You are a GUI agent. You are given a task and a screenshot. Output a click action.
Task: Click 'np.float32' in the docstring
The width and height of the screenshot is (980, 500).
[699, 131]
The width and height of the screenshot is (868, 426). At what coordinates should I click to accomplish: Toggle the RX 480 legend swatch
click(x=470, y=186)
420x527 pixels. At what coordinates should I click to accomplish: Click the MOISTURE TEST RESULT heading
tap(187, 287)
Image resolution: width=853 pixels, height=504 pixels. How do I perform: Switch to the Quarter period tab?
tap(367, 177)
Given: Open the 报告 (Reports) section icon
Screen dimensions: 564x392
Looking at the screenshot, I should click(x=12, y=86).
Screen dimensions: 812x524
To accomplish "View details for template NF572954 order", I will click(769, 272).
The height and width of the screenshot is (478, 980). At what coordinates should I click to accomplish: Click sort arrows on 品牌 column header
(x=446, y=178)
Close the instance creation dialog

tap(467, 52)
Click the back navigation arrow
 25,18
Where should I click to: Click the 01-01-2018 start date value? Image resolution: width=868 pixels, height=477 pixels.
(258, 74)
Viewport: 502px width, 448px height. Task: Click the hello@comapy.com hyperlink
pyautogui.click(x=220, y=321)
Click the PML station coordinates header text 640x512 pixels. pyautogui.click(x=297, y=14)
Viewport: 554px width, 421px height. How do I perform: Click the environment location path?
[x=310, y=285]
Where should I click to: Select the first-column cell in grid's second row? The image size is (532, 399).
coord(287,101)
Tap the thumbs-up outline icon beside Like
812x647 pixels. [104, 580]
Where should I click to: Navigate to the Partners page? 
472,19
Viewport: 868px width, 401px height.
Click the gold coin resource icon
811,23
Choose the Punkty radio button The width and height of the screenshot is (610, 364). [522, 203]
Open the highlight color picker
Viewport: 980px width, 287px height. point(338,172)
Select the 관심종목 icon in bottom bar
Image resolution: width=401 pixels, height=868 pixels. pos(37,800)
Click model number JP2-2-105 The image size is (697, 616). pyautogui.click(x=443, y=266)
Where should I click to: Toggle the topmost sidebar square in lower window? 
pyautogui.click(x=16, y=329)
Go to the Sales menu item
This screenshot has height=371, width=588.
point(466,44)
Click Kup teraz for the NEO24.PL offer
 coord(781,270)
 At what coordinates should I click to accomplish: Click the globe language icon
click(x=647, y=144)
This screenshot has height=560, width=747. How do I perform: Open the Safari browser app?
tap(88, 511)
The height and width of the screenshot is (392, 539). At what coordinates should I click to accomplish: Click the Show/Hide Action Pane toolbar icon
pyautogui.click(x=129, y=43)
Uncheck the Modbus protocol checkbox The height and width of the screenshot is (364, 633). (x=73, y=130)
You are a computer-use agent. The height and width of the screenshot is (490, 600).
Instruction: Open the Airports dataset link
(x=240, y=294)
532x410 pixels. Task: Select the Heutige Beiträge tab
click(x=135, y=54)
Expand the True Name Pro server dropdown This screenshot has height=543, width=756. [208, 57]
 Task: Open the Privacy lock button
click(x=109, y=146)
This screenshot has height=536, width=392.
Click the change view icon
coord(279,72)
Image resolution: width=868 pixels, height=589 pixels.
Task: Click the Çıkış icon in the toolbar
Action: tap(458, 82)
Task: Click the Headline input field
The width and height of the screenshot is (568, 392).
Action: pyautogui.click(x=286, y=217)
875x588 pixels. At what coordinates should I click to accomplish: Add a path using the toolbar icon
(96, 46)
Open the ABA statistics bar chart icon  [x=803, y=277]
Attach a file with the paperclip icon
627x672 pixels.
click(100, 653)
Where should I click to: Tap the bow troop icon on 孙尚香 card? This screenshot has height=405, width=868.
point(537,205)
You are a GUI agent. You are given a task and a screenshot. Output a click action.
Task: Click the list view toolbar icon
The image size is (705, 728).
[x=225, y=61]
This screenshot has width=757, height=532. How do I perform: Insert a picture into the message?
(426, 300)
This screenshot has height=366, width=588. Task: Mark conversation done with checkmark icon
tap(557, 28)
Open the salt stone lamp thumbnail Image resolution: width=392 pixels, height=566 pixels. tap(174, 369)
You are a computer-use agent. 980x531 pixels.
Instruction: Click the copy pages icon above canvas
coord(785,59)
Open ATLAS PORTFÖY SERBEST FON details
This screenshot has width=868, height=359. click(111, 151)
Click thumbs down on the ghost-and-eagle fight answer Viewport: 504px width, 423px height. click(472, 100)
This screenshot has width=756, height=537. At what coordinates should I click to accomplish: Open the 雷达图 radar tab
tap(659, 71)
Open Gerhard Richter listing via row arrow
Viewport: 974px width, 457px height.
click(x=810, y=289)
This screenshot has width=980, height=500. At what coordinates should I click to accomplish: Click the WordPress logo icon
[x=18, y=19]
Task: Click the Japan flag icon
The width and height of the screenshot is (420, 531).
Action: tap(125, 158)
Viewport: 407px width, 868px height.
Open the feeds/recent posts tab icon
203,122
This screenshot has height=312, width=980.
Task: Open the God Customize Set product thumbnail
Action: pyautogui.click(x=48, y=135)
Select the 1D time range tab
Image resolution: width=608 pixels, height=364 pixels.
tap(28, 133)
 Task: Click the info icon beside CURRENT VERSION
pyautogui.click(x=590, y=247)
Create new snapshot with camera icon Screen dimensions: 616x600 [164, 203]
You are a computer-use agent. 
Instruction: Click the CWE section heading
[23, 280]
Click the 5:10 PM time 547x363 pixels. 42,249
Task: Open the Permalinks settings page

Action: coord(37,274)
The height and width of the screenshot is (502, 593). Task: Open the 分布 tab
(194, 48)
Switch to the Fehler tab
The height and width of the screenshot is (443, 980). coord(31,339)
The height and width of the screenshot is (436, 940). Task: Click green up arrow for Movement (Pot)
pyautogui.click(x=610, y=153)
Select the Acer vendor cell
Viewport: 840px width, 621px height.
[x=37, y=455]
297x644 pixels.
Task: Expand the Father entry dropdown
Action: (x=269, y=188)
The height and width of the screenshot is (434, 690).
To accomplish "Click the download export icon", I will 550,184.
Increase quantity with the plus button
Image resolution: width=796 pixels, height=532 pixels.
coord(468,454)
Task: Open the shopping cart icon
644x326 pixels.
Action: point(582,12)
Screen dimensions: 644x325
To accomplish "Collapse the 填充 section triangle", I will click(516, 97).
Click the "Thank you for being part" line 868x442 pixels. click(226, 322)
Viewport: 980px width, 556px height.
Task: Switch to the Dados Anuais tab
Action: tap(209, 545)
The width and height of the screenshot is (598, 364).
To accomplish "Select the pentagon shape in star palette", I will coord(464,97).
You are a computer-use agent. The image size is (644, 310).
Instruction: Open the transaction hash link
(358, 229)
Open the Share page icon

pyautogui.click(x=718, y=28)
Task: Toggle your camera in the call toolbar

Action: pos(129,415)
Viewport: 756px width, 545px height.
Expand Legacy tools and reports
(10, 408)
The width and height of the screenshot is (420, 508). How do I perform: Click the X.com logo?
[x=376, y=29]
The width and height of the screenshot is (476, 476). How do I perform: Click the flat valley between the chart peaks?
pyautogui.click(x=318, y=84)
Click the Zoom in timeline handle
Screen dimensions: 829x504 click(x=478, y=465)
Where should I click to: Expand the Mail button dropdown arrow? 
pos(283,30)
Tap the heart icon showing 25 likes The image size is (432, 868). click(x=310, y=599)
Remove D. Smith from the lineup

● WORK REQUEST
The answer is every line in the data where the word "will" appears.

● RESPONSE
To accomplish "View details for template NF572954 order", I will click(769, 272).
To accomplish "Click the download export icon", I will 550,184.
To accomplish "Collapse the 填充 section triangle", I will click(516, 97).
To accomplish "Select the pentagon shape in star palette", I will coord(464,97).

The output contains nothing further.